The effects of China’s narrowing trade surplus are observable in foreign exchange markets, influencing currency pairs such as NZD/USD and the Australian dollar, which have both shown downward trends. Concurrently, other markets, such as gold and major currency pairs like EUR/USD and GBP/USD, are reacting to external economic conditions beyond China’s trade performance.
Impact of China’s Export Decline
The sharp and unexpected drop in China’s October exports, from 8.4% growth to a -0.8% contraction, is a major signal for us. This is not just a small miss; it shows that global demand for goods is weakening much faster than anticipated. We should prepare for increased volatility and a shift in market sentiment over the coming weeks.
This data directly pressures the currencies of nations economically tied to China, especially Australia and New Zealand. Given that over 30% of Australia’s exports typically go to China, the Australian dollar is particularly vulnerable. Looking back at the 2015-2016 period, similar fears of a Chinese slowdown led to a significant drop in the AUD, a pattern we could see repeat.

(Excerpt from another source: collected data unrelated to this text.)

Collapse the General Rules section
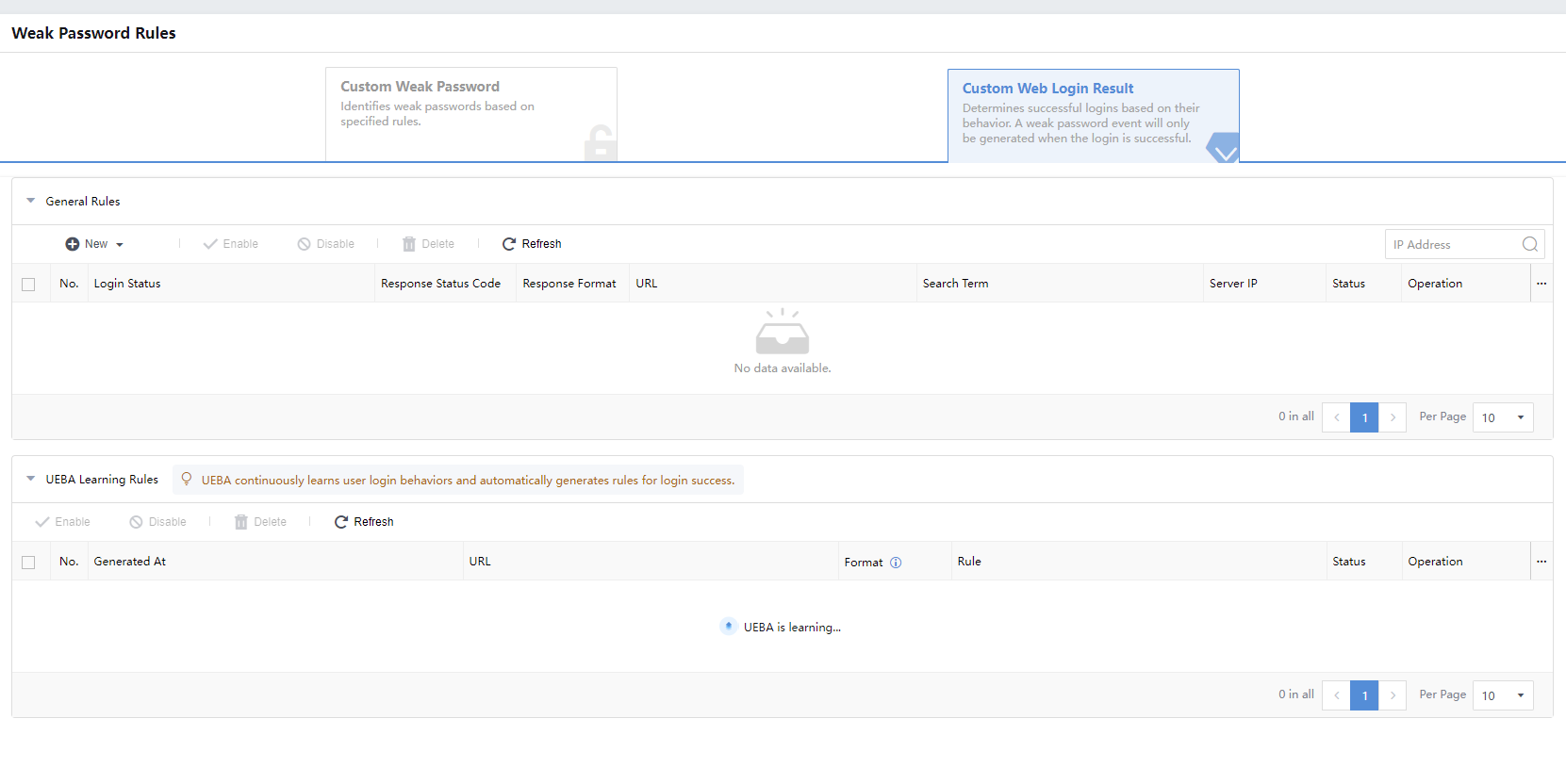1566x784 pixels. pyautogui.click(x=31, y=201)
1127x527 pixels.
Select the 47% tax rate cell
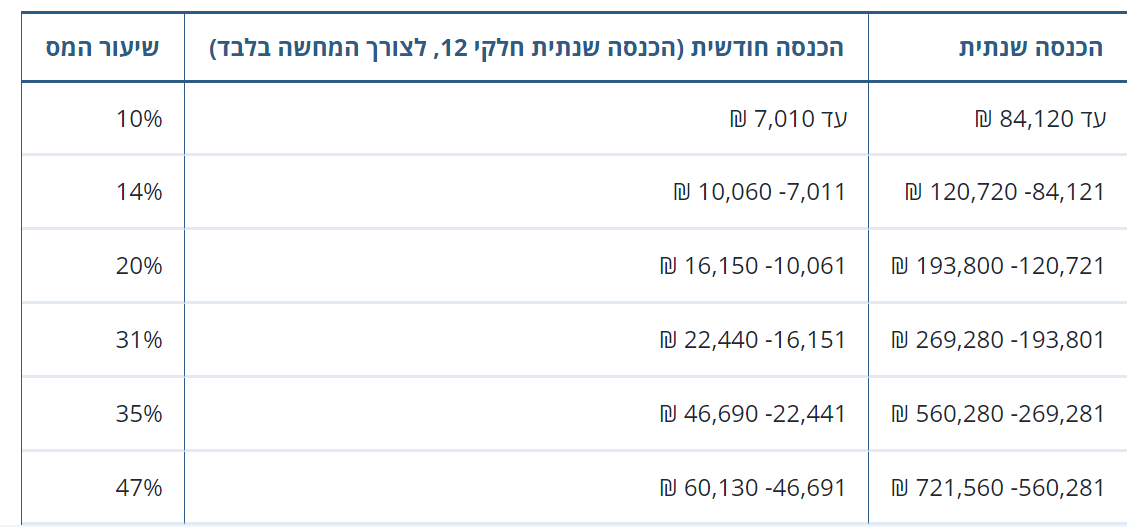(139, 487)
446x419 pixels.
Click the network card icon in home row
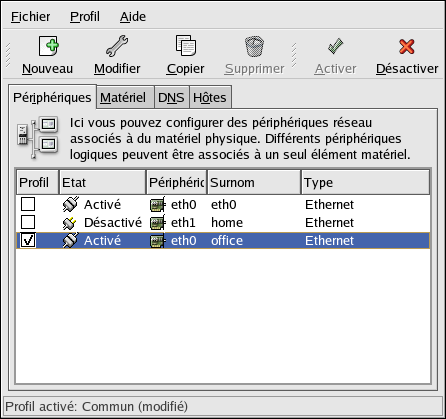click(157, 222)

The slowdown implies lower demand for industrial commodities, hitting prices for things like copper and iron ore. Copper has already slipped below $8,100 per tonne this past month, and this news will likely accelerate that trend. We should consider using options to position for further downside in commodity markets and in the stocks of major mining companies.
Safe Haven Capital Flow
In this environment, capital will likely flow towards safe-haven assets. Gold is already showing strength, and the US dollar will likely continue to attract buyers seeking stability. This weak data also increases the probability of a Federal Reserve rate cut in the first half of 2026, which can be played through interest rate derivatives.
We also need to look at equity markets, specifically at companies with high revenue exposure to the Chinese consumer. Recent reports from European luxury brands and German automakers already showed slowing sales in the region last quarter. This export data confirms the trend, making put options on these specific stocks or on indices like Germany’s DAX an attractive hedge.